A common problem of programming languages which use Unicode for
all its strings (either in the form of code points or UTF-16) is
interfacing with Unix APIs based on byte strings, and representing
filenames, environment variables, program invocation arguments etc.
in the program.

From the point of view of the OS they are arbitrary byte strings,
usually excluding only NUL. From the point of view of the user they
are generally meant to be interpreted as text. Their encoding is
implicit; the locale setting provides a reasonable default. But even
if the encoding intended to be UTF-8, the OS doesn't enforce that it
is valid UTF-8. It's rare when filenames are not valid in the selected
encoding, and most filenames are ASCII, so only very rare cases are
truly problematic.

How to convert these byte strings to Unicode? Here are various
solutions:

1. Don't convert: keep them as byte strings. Example: Python.

   Problems: coexisting Unicode strings and byte strings means that
   many places of the program must deal with this duality. The program
   can't easily embed a filename in a text output to the user, can't
   use functions which manipulate Unicode strings on filenames. The
   API is a poor match for Windows where UTF-16 more easily maps to
   Unicode than to byte strings. Since most programmers expect to be
   able to use native strings as filenames, especially given that
   most filenames are ASCII, the APIs grows duplicates which differ
   in unicodedness of strings, e.g. Python has os.getcwd() and
   os.getcwdu(). Constantly working with two string types is ugly.

2. Represent filenames as opaque objects of system-dependent nature.
Example: Common Lisp.

   It requires a very large API for all imaginable filename
   manipulations, some of which are unportable by nature anyway.
   Doesn't help with including filenames in textual output or mixing
   textual input with filenames: it still needs some conversion
   between filenames and strings, so while passing a filename between
   one OS function and another is smooth, looking inside filenames
   and composing filenames from parts is not, even if they are ASCII.

3. Represent ordinary strings in UTF-8, expose this representation to
the programmer, but don't enforce validity all the time. Filenames
use the same representation as other strings. Example: GNOME.

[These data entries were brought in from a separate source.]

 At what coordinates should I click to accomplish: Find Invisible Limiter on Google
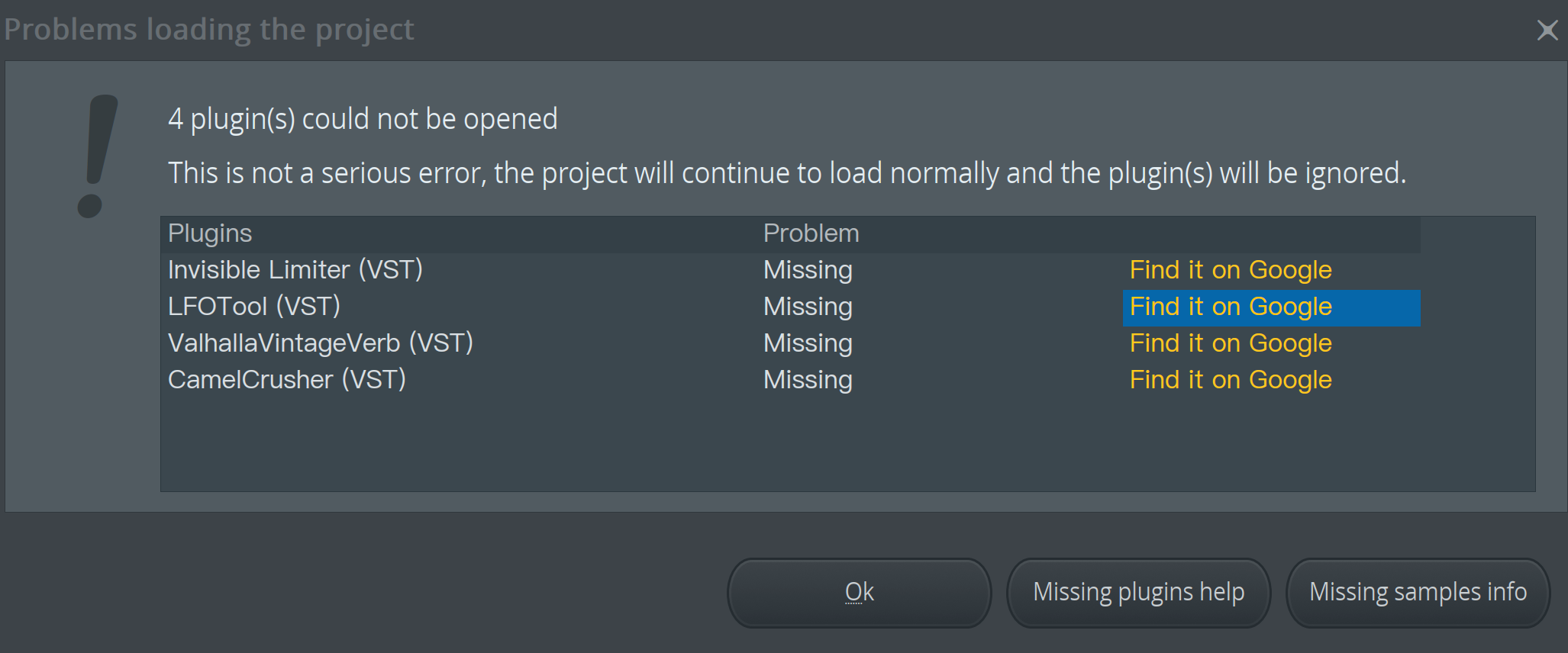coord(1231,270)
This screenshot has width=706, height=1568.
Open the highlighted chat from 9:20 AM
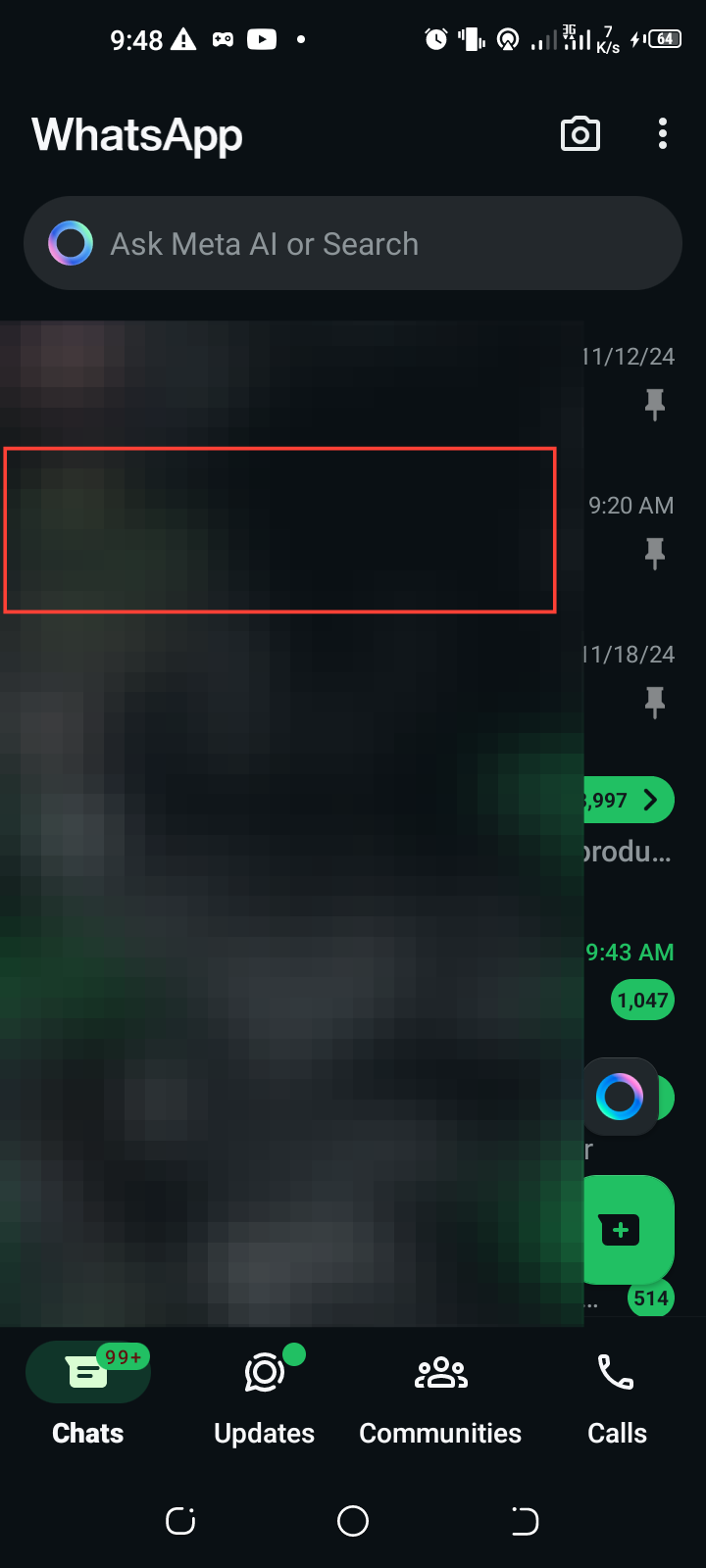point(280,530)
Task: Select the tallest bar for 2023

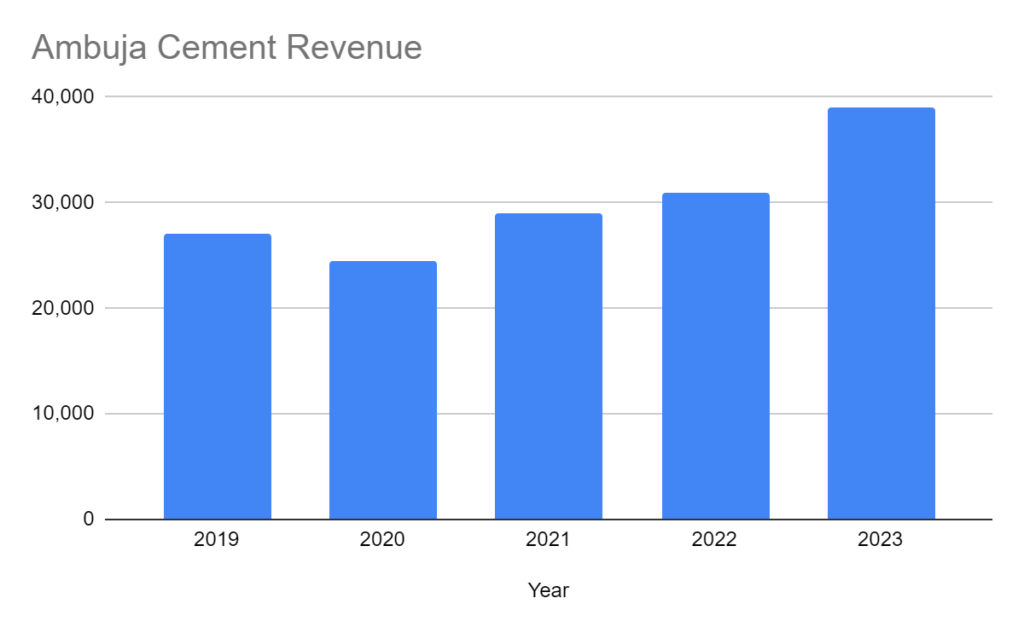Action: (x=881, y=314)
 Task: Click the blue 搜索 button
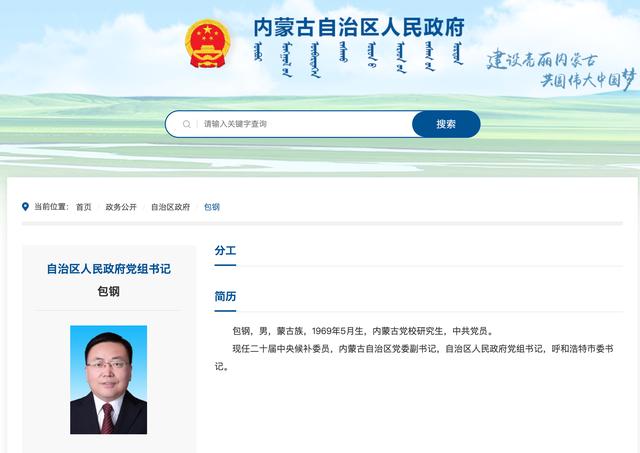tap(446, 124)
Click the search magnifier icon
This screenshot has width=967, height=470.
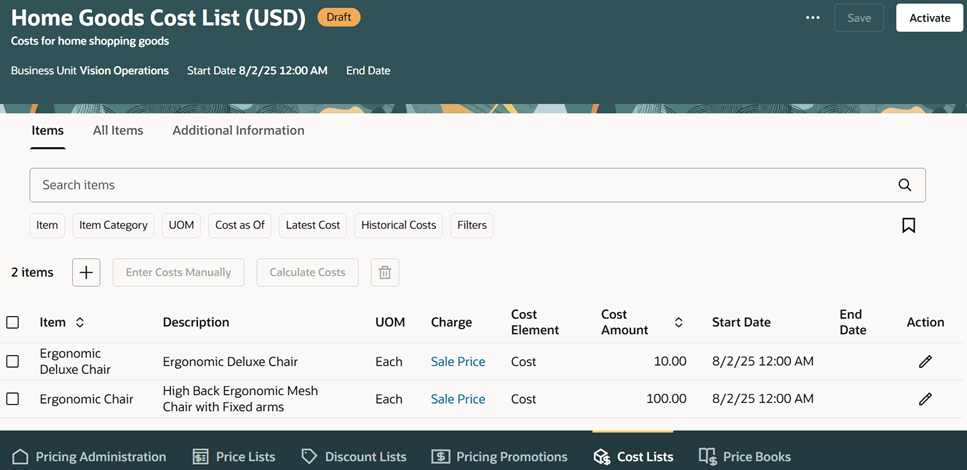click(904, 185)
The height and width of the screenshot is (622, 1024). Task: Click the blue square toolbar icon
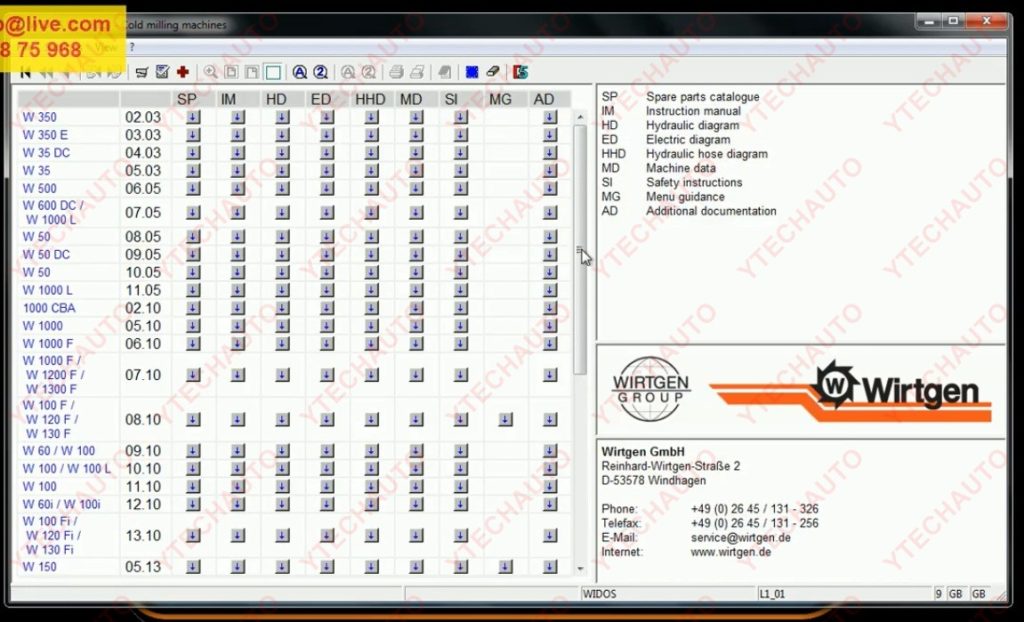472,72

   UTF-8 which doesn't have to be valid makes implementing all Unicode
   algorithms specified in terms of code points harder: not only they
   must deal with a variable-length encoding, but they also must
   decide how to behave for invalid input. Whether a string is meant
   to be UTF-8 is ambiguous, too often it will be something else.
   String transformation functions (e.g. case mapping) are quite
   unreliable.

4. Assume that filenames are encoded in ISO-8859-1. Example: Perl
   (if its byte strings are interpreted as ISO-8859-1; Perl is
   ambiguous here, there are various possible interpretations
   depending on which packages are used).

This causes non-ASCII filenames to be misrendered when showing to
the user, and causes problems when filenames are input interactively.

5. Convert the strings to Unicode and throw exceptions on invalid byte
sequences.

The program can't process some files and might fail in unexpected
places.

6. Convert the strings to Unicode and silently replace invalid byte
sequences with U+FFFD. Example: Java (Sun).

Filenames might silently got corrupt.

7. Invent and use a UTF-8-compatible scheme for escaping arbitrary
   byte sequences to store them in Unicode strings. This is what Mono
   does for some low-level functions since recently:
   http://lists.ximian.com/pipermail/mono-devel-list/2005-October/015422.html
   (the escape character has been since then changed from U+FFFF to U+0000).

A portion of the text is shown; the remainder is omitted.